# [TASK DETAILS]
Range to reproduce from the entries below: the line with "The height and width of the screenshot is (744, 595).", the line with "Given: Click the Configure Report heading", and every line in between. Give them exactly and give nothing else.

# [GIVEN DATA]
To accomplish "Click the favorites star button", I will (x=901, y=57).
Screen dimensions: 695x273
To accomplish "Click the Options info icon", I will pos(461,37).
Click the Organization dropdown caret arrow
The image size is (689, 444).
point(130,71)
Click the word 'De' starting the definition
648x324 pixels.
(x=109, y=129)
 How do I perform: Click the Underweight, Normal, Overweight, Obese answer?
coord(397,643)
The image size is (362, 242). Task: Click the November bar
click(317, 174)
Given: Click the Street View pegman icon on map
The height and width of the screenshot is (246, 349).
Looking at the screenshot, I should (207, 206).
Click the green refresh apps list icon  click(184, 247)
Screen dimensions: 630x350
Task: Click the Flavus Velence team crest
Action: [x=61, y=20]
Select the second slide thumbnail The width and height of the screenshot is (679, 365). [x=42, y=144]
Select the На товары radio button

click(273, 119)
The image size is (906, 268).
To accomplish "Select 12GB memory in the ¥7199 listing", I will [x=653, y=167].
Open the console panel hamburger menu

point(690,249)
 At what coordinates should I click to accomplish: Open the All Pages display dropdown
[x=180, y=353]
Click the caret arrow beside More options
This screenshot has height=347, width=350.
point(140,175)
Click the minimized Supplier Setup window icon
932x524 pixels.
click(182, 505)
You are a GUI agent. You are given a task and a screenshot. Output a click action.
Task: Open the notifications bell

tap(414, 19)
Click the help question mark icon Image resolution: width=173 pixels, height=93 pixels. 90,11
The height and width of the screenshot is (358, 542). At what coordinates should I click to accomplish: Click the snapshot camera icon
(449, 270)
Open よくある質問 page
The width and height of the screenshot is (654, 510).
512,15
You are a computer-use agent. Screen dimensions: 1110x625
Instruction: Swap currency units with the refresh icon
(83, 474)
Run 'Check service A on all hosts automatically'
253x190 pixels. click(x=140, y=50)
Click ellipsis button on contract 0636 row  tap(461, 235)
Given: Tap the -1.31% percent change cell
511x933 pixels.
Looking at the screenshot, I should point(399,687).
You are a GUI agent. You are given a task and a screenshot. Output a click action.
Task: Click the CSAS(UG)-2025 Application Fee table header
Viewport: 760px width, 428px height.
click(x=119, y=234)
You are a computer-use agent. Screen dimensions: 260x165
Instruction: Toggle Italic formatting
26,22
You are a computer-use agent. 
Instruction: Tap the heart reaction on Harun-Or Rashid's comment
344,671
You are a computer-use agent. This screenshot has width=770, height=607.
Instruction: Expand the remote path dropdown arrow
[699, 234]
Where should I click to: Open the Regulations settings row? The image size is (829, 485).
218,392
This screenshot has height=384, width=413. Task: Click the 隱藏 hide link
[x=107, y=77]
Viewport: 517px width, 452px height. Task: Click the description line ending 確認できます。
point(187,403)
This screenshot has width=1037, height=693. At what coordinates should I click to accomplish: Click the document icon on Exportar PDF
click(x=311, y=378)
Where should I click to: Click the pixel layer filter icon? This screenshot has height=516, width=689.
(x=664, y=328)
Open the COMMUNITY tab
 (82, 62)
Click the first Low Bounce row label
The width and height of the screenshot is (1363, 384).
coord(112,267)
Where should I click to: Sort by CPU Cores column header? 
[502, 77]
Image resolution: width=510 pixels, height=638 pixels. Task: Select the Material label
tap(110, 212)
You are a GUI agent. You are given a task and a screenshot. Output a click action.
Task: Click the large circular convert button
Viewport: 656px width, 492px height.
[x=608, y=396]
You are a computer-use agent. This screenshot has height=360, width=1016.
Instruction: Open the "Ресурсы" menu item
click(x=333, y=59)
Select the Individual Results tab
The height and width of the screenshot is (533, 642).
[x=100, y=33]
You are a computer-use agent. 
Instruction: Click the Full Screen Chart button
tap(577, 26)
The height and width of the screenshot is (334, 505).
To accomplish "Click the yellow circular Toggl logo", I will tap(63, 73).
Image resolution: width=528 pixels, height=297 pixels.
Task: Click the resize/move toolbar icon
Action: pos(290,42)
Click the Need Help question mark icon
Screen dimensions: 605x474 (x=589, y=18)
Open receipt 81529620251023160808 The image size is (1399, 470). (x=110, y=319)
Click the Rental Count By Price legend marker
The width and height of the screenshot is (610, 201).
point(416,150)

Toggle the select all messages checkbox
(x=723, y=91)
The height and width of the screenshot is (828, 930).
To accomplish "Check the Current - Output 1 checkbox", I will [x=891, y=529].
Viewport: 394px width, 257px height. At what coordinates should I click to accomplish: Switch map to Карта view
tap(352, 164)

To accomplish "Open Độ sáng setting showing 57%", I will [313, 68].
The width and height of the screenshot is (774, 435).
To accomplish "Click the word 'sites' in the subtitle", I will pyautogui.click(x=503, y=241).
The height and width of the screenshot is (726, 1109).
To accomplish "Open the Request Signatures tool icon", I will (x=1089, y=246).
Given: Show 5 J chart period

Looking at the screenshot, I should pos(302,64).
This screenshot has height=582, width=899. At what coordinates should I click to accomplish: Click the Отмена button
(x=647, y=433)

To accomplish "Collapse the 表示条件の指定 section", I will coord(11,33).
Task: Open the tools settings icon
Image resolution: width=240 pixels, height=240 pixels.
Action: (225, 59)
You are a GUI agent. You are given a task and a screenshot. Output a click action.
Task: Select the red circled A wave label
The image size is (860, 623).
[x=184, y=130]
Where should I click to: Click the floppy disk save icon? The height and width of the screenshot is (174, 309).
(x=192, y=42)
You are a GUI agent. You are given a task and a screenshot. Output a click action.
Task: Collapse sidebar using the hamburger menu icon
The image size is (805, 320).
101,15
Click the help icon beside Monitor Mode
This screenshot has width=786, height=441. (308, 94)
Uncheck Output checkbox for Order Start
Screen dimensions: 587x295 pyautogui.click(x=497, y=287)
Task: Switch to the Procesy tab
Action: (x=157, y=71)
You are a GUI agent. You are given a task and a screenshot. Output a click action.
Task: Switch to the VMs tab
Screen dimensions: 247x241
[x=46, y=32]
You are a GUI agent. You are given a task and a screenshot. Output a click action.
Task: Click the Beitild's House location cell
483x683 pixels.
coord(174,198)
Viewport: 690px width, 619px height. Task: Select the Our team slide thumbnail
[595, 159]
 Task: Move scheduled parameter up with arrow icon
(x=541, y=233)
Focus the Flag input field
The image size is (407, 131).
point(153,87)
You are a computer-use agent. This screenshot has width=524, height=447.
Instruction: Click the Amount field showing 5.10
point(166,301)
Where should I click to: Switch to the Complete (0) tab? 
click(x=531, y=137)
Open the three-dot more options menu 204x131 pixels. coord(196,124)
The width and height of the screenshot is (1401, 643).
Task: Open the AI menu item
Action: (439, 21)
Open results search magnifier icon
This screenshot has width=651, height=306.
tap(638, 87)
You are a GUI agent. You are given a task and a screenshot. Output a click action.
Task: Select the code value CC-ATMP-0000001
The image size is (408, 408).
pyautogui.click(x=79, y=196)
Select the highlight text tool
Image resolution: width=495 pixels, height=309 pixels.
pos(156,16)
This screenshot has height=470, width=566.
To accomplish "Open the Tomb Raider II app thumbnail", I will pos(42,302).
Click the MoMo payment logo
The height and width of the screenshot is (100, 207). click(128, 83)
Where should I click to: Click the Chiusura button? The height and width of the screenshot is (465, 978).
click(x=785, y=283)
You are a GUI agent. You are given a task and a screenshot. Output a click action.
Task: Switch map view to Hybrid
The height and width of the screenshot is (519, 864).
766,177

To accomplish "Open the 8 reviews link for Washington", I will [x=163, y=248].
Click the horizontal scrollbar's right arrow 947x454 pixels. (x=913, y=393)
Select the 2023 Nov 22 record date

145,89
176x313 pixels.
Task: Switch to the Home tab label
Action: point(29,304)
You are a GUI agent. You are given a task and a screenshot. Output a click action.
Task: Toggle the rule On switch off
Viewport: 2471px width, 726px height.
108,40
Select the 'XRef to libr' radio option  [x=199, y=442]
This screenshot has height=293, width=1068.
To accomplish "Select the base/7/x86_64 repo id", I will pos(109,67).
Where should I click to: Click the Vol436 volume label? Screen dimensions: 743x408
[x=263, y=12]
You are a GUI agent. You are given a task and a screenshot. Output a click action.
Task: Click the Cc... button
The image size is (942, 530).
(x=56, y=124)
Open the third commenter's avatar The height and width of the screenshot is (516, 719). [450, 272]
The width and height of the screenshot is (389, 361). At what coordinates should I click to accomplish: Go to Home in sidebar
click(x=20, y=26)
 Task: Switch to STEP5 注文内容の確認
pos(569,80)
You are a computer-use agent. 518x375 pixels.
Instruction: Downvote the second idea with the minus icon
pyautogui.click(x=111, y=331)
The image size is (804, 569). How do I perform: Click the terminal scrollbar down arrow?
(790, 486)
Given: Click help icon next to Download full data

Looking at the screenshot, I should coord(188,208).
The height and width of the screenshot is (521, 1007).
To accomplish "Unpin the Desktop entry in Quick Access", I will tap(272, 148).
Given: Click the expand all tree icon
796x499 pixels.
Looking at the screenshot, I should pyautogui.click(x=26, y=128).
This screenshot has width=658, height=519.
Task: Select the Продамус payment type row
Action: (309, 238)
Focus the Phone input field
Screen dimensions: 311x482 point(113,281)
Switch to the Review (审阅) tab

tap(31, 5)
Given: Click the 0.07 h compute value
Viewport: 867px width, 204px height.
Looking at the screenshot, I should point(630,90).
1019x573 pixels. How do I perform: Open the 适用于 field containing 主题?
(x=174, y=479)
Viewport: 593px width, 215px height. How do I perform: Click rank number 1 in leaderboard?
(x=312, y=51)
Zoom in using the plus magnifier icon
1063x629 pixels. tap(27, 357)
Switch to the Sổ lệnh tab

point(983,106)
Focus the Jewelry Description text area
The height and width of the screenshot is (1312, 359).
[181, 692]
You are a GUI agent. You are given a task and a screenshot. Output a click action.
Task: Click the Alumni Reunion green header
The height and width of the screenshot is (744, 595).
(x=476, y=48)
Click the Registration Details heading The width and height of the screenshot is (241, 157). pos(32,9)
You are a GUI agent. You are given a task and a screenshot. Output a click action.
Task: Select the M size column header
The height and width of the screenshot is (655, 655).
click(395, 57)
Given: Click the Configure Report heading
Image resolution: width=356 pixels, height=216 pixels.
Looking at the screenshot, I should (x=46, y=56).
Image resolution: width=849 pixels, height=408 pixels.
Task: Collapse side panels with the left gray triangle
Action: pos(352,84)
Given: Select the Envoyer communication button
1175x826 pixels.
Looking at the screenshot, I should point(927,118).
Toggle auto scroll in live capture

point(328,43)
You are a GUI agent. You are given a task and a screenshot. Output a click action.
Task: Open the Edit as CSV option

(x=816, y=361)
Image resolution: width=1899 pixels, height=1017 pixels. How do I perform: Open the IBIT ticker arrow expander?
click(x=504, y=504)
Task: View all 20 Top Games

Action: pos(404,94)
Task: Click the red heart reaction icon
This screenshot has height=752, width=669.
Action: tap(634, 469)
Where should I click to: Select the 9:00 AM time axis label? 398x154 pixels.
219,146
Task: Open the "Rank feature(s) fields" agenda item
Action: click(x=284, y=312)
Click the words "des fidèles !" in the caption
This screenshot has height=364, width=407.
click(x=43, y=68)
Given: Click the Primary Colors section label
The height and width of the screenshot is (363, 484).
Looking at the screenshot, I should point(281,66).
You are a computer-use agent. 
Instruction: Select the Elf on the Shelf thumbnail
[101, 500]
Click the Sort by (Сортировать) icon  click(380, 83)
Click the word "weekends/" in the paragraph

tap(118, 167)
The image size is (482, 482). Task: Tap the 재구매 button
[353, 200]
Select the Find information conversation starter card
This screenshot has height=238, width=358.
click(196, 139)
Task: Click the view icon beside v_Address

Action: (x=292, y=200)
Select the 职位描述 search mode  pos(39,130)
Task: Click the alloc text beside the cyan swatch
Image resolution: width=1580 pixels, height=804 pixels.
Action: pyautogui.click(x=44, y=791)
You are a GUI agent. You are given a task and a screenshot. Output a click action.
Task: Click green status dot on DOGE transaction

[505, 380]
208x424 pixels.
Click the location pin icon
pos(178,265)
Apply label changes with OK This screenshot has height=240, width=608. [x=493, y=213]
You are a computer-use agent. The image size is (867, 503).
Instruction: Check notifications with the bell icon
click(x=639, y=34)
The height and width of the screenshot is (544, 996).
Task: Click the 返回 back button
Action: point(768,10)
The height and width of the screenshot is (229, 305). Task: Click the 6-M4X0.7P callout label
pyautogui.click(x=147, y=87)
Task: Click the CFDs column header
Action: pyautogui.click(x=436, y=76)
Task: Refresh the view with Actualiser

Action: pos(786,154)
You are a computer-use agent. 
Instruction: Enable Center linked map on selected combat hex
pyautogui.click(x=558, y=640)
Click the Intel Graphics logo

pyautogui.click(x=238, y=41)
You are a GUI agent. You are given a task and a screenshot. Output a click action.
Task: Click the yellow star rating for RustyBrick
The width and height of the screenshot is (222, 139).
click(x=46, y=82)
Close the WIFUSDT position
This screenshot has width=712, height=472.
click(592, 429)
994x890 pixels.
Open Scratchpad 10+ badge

# [TASK SOLUTION]
The height and width of the screenshot is (744, 595).
(x=476, y=48)
Click the Registration Details heading The width and height of the screenshot is (241, 157). pos(32,9)
You are a GUI agent. You are given a task and a screenshot. Output a click action.
Task: Select the M size column header
The height and width of the screenshot is (655, 655).
click(395, 57)
Given: Click the Configure Report heading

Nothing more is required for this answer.